[Entries from a dataset]
↓

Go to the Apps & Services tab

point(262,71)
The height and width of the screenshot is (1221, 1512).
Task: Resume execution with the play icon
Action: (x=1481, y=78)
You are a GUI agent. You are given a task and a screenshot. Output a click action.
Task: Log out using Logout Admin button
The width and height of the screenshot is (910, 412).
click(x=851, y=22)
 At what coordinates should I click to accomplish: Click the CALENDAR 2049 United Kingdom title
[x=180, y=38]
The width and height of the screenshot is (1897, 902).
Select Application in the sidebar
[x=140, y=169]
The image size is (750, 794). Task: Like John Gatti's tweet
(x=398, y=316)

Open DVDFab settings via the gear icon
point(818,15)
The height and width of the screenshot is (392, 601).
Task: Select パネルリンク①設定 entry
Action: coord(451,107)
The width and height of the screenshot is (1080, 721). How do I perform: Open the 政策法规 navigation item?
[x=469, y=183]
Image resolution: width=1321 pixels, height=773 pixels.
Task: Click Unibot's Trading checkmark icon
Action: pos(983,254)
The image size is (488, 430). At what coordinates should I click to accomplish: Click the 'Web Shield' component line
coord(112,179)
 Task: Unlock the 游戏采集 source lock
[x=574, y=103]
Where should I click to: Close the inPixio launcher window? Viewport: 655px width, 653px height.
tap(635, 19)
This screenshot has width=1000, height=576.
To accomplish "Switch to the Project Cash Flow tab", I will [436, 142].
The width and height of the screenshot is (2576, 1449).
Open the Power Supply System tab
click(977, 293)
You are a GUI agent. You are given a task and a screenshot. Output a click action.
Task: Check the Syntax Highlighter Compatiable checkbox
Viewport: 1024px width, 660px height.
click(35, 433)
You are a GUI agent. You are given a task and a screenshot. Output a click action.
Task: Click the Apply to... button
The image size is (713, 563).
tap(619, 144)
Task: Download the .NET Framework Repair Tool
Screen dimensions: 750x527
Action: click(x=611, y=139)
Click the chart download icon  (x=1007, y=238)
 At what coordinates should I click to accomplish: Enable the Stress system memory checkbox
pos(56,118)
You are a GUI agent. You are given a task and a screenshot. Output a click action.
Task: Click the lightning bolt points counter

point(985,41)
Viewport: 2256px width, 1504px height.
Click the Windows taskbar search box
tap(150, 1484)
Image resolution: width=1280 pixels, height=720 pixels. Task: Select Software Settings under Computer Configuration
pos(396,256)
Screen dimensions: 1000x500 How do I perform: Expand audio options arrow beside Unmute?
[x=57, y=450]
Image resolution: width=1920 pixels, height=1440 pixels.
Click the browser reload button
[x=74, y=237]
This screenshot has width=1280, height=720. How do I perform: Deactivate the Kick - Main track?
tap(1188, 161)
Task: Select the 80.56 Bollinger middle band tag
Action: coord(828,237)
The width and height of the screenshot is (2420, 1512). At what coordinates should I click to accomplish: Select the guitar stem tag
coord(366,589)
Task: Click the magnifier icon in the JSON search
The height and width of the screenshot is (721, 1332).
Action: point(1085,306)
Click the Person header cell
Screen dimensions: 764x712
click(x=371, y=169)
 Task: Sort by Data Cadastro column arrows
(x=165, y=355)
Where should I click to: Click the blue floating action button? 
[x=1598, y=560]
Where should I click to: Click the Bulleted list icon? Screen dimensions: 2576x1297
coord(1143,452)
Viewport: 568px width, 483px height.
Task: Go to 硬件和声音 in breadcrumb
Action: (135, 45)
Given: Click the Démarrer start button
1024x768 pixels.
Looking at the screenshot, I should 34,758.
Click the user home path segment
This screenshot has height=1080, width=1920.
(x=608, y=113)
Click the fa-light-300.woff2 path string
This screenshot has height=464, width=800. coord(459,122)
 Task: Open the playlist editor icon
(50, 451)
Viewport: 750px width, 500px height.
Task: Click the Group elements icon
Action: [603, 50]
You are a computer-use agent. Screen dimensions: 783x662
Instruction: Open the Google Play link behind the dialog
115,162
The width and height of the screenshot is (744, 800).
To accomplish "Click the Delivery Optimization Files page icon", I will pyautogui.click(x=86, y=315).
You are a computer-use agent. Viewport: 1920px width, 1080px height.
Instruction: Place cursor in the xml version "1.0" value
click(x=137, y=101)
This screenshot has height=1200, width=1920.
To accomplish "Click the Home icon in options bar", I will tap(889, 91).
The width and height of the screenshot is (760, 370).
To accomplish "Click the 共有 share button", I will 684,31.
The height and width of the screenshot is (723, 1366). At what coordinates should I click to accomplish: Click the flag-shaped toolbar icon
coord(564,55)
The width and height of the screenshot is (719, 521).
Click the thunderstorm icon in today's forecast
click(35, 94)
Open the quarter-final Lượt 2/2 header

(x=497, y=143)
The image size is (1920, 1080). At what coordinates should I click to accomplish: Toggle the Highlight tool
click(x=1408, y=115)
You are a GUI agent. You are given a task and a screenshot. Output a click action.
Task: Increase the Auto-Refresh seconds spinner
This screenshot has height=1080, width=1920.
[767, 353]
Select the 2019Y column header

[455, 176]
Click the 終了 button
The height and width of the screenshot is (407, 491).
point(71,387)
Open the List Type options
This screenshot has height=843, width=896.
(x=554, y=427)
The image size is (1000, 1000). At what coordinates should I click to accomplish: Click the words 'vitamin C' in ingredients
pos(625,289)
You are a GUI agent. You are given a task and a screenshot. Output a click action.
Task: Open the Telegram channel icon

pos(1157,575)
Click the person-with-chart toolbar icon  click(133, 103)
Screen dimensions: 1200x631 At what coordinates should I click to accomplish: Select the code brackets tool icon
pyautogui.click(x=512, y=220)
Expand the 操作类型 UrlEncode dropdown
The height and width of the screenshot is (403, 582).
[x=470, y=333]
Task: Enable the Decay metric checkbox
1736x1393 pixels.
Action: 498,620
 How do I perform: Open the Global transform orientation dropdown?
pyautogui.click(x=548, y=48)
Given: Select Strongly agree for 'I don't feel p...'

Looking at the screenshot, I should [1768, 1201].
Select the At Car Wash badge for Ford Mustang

↑

Task requirements:
Copy out every one of the entries above again, word for word.

The output:
Go to the Apps & Services tab

point(262,71)
The height and width of the screenshot is (1221, 1512).
Task: Resume execution with the play icon
Action: (x=1481, y=78)
You are a GUI agent. You are given a task and a screenshot. Output a click action.
Task: Log out using Logout Admin button
The width and height of the screenshot is (910, 412).
click(x=851, y=22)
 At what coordinates should I click to accomplish: Click the CALENDAR 2049 United Kingdom title
[x=180, y=38]
The width and height of the screenshot is (1897, 902).
Select Application in the sidebar
[x=140, y=169]
The image size is (750, 794). Task: Like John Gatti's tweet
(x=398, y=316)

Open DVDFab settings via the gear icon
point(818,15)
The height and width of the screenshot is (392, 601).
Task: Select パネルリンク①設定 entry
Action: coord(451,107)
The width and height of the screenshot is (1080, 721). How do I perform: Open the 政策法规 navigation item?
[x=469, y=183]
Image resolution: width=1321 pixels, height=773 pixels.
Task: Click Unibot's Trading checkmark icon
Action: pos(983,254)
The image size is (488, 430). At what coordinates should I click to accomplish: Click the 'Web Shield' component line
coord(112,179)
 Task: Unlock the 游戏采集 source lock
[x=574, y=103]
Where should I click to: Close the inPixio launcher window? Viewport: 655px width, 653px height.
tap(635, 19)
This screenshot has width=1000, height=576.
To accomplish "Switch to the Project Cash Flow tab", I will [436, 142].
The width and height of the screenshot is (2576, 1449).
Open the Power Supply System tab
click(977, 293)
You are a GUI agent. You are given a task and a screenshot. Output a click action.
Task: Check the Syntax Highlighter Compatiable checkbox
Viewport: 1024px width, 660px height.
click(35, 433)
You are a GUI agent. You are given a task and a screenshot. Output a click action.
Task: Click the Apply to... button
The image size is (713, 563).
tap(619, 144)
Task: Download the .NET Framework Repair Tool
Screen dimensions: 750x527
Action: click(x=611, y=139)
Click the chart download icon  (x=1007, y=238)
 At what coordinates should I click to accomplish: Enable the Stress system memory checkbox
pos(56,118)
You are a GUI agent. You are given a task and a screenshot. Output a click action.
Task: Click the lightning bolt points counter

point(985,41)
Viewport: 2256px width, 1504px height.
Click the Windows taskbar search box
tap(150, 1484)
Image resolution: width=1280 pixels, height=720 pixels. Task: Select Software Settings under Computer Configuration
pos(396,256)
Screen dimensions: 1000x500 How do I perform: Expand audio options arrow beside Unmute?
[x=57, y=450]
Image resolution: width=1920 pixels, height=1440 pixels.
Click the browser reload button
[x=74, y=237]
This screenshot has width=1280, height=720. How do I perform: Deactivate the Kick - Main track?
tap(1188, 161)
Task: Select the 80.56 Bollinger middle band tag
Action: coord(828,237)
The width and height of the screenshot is (2420, 1512). At what coordinates should I click to accomplish: Select the guitar stem tag
coord(366,589)
Task: Click the magnifier icon in the JSON search
The height and width of the screenshot is (721, 1332).
Action: point(1085,306)
Click the Person header cell
Screen dimensions: 764x712
click(x=371, y=169)
 Task: Sort by Data Cadastro column arrows
(x=165, y=355)
Where should I click to: Click the blue floating action button? 
[x=1598, y=560]
Where should I click to: Click the Bulleted list icon? Screen dimensions: 2576x1297
coord(1143,452)
Viewport: 568px width, 483px height.
Task: Go to 硬件和声音 in breadcrumb
Action: (135, 45)
Given: Click the Démarrer start button
1024x768 pixels.
Looking at the screenshot, I should 34,758.
Click the user home path segment
This screenshot has height=1080, width=1920.
(x=608, y=113)
Click the fa-light-300.woff2 path string
This screenshot has height=464, width=800. coord(459,122)
 Task: Open the playlist editor icon
(50, 451)
Viewport: 750px width, 500px height.
Task: Click the Group elements icon
Action: [603, 50]
You are a computer-use agent. Screen dimensions: 783x662
Instruction: Open the Google Play link behind the dialog
115,162
The width and height of the screenshot is (744, 800).
To accomplish "Click the Delivery Optimization Files page icon", I will pyautogui.click(x=86, y=315).
You are a computer-use agent. Viewport: 1920px width, 1080px height.
Instruction: Place cursor in the xml version "1.0" value
click(x=137, y=101)
This screenshot has height=1200, width=1920.
To accomplish "Click the Home icon in options bar", I will tap(889, 91).
The width and height of the screenshot is (760, 370).
To accomplish "Click the 共有 share button", I will 684,31.
The height and width of the screenshot is (723, 1366). At what coordinates should I click to accomplish: Click the flag-shaped toolbar icon
coord(564,55)
The width and height of the screenshot is (719, 521).
Click the thunderstorm icon in today's forecast
click(35, 94)
Open the quarter-final Lượt 2/2 header

(x=497, y=143)
The image size is (1920, 1080). At what coordinates should I click to accomplish: Toggle the Highlight tool
click(x=1408, y=115)
You are a GUI agent. You are given a task and a screenshot. Output a click action.
Task: Increase the Auto-Refresh seconds spinner
This screenshot has height=1080, width=1920.
[767, 353]
Select the 2019Y column header

[455, 176]
Click the 終了 button
The height and width of the screenshot is (407, 491).
point(71,387)
Open the List Type options
This screenshot has height=843, width=896.
(x=554, y=427)
The image size is (1000, 1000). At what coordinates should I click to accomplish: Click the words 'vitamin C' in ingredients
pos(625,289)
You are a GUI agent. You are given a task and a screenshot. Output a click action.
Task: Open the Telegram channel icon

pos(1157,575)
Click the person-with-chart toolbar icon  click(133, 103)
Screen dimensions: 1200x631 At what coordinates should I click to accomplish: Select the code brackets tool icon
pyautogui.click(x=512, y=220)
Expand the 操作类型 UrlEncode dropdown
The height and width of the screenshot is (403, 582).
[x=470, y=333]
Task: Enable the Decay metric checkbox
1736x1393 pixels.
Action: 498,620
 How do I perform: Open the Global transform orientation dropdown?
pyautogui.click(x=548, y=48)
Given: Select Strongly agree for 'I don't feel p...'

Looking at the screenshot, I should [1768, 1201].
Select the At Car Wash badge for Ford Mustang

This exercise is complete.